With regard to wages and salaries there continue to be considerable differences between the sexes: Female workers in full-time employment, for example, earn just 77 percent of their male counterparts’ pay, and the group of top earners a mere 73 percent. Even though nowadays they are frequently getting to occupy top jobs on the career ladder, in doing so they still encounter considerable hurdles. As an example, almost 50 percent of students are women but only a good third research assistants, and just 17 percent professors with tenure.
One of the main obstacles to climbing the career ladder is the fact that on a European comparison the network of care facilities for small children still needs to be improved. With regard to the division of domestic labor as well, comparatively little has changed. Although 80 percent of fathers say they would like to spend more time with their children, even women in employment invest twice as much time looking after children. To date it was almost exclusively women who made use of the new regulations governing parental leave. Though, following the introduction of parental support (see page 147) the proportion fathers putting their career on hold to look after their child has risen to over 16 percent, most men (70 percent) only stay at home for two months.

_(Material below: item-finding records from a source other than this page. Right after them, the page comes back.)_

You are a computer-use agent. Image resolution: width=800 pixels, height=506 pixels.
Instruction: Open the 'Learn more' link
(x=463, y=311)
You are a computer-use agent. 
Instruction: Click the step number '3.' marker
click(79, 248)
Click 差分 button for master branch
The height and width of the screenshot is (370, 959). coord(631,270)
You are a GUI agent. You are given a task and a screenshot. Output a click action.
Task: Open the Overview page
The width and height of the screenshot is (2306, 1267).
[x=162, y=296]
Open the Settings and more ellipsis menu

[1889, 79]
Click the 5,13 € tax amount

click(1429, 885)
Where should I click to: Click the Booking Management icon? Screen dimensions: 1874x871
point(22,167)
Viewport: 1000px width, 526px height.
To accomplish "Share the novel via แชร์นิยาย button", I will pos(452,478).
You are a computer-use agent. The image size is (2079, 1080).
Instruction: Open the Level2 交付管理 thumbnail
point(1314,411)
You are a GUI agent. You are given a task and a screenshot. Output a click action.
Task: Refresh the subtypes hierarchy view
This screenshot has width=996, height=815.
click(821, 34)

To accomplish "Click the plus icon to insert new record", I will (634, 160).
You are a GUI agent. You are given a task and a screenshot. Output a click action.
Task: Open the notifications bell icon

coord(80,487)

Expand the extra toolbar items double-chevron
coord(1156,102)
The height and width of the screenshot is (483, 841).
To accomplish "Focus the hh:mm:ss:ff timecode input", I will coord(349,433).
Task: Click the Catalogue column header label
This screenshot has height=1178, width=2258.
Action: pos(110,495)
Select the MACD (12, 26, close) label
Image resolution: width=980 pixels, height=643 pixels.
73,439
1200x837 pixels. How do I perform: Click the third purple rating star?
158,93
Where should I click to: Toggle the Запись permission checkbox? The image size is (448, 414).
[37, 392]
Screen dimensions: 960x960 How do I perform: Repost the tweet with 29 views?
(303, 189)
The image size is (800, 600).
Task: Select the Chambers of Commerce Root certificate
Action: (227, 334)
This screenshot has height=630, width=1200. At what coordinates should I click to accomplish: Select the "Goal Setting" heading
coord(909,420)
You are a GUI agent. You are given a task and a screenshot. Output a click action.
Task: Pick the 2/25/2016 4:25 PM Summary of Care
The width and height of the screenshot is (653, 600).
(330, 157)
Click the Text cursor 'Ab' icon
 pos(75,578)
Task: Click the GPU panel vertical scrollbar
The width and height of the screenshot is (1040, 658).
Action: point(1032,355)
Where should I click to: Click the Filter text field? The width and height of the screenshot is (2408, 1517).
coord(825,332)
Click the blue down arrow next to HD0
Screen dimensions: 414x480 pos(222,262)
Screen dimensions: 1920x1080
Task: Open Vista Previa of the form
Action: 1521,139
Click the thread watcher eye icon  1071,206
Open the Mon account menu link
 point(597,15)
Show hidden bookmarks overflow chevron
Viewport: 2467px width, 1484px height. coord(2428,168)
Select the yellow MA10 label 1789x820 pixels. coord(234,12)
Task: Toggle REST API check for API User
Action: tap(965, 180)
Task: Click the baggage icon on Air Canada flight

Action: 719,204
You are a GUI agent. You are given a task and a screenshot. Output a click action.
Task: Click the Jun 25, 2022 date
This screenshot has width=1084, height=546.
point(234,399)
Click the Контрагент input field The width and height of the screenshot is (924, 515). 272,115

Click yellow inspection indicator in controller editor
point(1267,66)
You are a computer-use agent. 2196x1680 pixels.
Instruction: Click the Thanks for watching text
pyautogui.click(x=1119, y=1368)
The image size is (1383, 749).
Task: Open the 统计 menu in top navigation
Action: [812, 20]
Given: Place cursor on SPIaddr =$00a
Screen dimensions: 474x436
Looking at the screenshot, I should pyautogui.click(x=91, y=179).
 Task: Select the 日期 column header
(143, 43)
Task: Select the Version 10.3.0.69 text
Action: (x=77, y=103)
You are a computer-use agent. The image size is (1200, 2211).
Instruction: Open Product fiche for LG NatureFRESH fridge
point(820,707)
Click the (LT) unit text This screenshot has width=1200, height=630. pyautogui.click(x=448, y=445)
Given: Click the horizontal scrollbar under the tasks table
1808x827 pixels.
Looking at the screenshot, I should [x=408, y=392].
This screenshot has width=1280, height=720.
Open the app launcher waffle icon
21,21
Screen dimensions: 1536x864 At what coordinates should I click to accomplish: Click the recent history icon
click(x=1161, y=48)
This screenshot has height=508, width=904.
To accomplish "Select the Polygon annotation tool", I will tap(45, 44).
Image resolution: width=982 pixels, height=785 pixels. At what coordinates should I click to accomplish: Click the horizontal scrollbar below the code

Women are far more strongly established in politics than in the top echelons of business. In the SPD and CDU, the two main parties, almost every third and fourth member respectively is female. The rise in the proportion of women in the Bundestag is nothing if not remarkable: Whereas in 1980 they made up just eight percent of all members of parliament, this figure has now risen to almost 32 percent. Angela Merkel has been the first female German Chancellor since 2005.